5. Repeat about five times on each side.
Tie a bowline knot
Tying a rope is one of the most practical skills to have in your arsenal, and 99 percent of the time, a bowline is the best knot for the job. Not only does it offer a rock solid hold, it can be tied and untied in seconds, even after bearing tension.
1. Create a loop.
2. Create a second loop behind the first and partially feed it through that first loop.
3. Pass the end of the line (fed through whatever you’re hitching) through the tip of the second loop.
Turn heads with a whistle
Getting someone’s attention is not only incredibly useful—depending on the circumstances, it can be lifesaving.
1. Form a V by pointing the index and middle fingers of both hands towards your face and touching your middle fingers together.
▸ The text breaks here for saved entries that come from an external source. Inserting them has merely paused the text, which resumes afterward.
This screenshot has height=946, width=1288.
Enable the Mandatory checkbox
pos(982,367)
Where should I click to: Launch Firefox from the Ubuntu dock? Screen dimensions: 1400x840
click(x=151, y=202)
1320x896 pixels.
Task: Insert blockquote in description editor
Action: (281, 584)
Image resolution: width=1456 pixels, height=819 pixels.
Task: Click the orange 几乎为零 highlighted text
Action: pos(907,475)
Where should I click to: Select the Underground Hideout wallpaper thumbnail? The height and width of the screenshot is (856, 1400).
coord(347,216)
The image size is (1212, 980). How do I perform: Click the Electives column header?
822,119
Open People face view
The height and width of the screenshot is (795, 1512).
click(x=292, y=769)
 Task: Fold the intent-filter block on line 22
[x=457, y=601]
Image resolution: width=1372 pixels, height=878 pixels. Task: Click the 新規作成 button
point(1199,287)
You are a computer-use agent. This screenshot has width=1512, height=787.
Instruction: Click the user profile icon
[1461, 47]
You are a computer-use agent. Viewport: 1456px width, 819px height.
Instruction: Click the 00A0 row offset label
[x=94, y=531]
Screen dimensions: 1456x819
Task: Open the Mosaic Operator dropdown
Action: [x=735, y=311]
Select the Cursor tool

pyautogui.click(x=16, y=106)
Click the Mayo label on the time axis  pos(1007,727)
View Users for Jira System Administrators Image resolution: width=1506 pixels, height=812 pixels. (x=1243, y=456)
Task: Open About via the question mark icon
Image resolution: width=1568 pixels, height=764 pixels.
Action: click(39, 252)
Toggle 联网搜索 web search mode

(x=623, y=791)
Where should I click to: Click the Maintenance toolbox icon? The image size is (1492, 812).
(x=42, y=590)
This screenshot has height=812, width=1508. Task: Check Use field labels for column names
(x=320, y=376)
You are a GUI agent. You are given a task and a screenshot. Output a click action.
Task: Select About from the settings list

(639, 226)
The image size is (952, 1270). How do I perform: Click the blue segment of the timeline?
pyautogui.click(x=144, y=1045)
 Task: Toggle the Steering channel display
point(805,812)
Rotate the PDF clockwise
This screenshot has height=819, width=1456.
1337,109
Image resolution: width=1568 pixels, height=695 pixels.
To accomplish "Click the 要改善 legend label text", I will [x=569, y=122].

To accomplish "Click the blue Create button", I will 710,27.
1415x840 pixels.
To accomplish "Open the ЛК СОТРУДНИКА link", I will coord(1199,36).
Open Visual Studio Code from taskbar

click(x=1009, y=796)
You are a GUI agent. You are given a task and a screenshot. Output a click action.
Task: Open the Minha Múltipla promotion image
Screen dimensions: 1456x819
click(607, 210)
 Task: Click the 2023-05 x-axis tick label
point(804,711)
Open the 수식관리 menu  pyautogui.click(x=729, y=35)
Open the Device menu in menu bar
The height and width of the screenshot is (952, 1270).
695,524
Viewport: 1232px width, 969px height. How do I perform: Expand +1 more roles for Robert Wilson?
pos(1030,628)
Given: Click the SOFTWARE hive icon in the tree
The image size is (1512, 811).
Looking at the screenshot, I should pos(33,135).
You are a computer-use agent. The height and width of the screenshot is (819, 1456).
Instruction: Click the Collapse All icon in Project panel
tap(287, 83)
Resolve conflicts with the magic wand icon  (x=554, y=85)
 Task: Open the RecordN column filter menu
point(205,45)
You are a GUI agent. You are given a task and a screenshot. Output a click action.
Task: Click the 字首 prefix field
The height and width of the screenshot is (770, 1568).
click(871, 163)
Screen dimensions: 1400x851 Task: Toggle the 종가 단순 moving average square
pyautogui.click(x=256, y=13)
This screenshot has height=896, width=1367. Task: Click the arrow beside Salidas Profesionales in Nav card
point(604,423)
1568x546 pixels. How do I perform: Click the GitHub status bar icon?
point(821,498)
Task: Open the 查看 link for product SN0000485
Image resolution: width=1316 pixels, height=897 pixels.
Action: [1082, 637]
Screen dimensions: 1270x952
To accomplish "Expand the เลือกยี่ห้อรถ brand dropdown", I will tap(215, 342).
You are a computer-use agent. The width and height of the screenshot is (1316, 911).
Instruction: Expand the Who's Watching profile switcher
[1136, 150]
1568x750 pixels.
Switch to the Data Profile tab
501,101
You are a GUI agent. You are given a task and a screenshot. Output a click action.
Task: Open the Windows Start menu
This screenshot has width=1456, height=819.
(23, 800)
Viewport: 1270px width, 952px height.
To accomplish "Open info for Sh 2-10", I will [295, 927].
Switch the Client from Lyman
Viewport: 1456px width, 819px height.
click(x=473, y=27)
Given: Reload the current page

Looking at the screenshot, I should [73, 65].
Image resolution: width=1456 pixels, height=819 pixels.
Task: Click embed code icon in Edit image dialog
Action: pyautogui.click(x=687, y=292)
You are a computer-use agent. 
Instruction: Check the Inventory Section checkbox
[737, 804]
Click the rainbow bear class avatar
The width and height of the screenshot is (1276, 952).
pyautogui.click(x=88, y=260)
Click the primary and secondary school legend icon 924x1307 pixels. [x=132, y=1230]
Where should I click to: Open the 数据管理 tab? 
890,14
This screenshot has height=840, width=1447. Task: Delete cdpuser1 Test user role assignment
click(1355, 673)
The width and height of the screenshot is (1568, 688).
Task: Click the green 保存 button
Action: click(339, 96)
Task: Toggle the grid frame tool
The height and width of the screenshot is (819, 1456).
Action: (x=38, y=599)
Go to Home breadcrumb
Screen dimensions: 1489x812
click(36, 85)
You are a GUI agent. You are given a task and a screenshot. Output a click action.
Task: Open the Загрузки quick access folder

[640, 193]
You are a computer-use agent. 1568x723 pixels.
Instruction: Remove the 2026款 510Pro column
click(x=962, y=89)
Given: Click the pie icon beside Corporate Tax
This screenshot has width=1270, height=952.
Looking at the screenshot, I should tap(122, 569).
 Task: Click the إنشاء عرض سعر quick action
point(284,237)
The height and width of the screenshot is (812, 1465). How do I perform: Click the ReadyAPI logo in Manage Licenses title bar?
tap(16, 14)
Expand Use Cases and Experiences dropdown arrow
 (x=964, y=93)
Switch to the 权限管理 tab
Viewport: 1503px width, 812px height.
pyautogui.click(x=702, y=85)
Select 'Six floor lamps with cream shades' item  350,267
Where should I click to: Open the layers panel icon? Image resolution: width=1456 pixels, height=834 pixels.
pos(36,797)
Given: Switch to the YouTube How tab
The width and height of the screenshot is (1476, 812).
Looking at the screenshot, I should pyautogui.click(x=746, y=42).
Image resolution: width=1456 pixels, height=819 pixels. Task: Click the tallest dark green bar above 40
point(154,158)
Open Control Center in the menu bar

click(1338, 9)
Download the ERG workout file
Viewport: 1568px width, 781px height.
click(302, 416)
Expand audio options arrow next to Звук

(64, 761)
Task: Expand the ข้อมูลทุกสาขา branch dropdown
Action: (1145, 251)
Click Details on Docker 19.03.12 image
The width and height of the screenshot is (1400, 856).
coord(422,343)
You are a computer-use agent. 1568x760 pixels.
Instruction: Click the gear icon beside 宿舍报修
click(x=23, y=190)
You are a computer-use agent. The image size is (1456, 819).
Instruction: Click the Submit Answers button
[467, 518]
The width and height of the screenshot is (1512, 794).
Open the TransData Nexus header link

2. Pull your lips in over your teeth.
3. Insert the V into your mouth, touching the bottom of your tongue with your fingers and pulling your tongue back so it’s folded over itself.
4. Blow through the space between your fingers. If you don’t get a sound at first, try moving your fingers in and out a little until you find the sweet spot.
Boost confidence and reduce stress
You might think that taking on a posture wouldn’t really work, but trust us (and the researchers over at Harvard) when we say it does.
1. Find somewhere private (a bathroom or a closed office).
2. Stand up straight and lift your chin. Taking on a tall, expansive posture makes you feel more powerful than shrinking into a drawn-in position. Plus, the superhero stance releases confidence-boosting testosterone, so you’ll literally, instantly get a hit of chemical confidence.
3. Hold the position for one minute prior to an interview, review, or public speech.
Run a faster mile
Sure, you have your regular jogging route, but you feel like you’ve plateaued when it comes to speed. This half-minute drill will get you well on your way to shaving some time off your mile. Start by repeating it two times a week, and work your way up to four or five.
1. Once you’re fully warmed up, find a hill with a 6 to 10 percent incline (enough to tire you out at a walking pace), and note your position.
2. Sprint up the hill for 30 seconds.
3. Walk or jog back down to your starting position.
4. Repeat as many times as you can, depending on your fitness level, working your way up to 20 hill sprints.
Cook on an open fire
Whether you’re out camping or want to cook a full meal on the grill, this simple trick opens up a world of culinary possibilities.
1. Come ready with prepped and/or seasoned ingredients (chopped veggies, a piece of fish, a couple slices of pizza, etc.)
2. Lay out a piece of foil large enough to fully enclose your ingredients. If you think less direct heat is needed, use enough to wrap your food twice.
3. Seal in your food, rolling or twisting the seams of the foil to keep the moisture in.
4. Place the packet on the grill or in a bed of coals. (Avoid putting it directly in campfire flames.)
5. When enough cooking time has passed, extract the little package and enjoy. (Long, thick oven mitts work well for retrieving food from campfires.)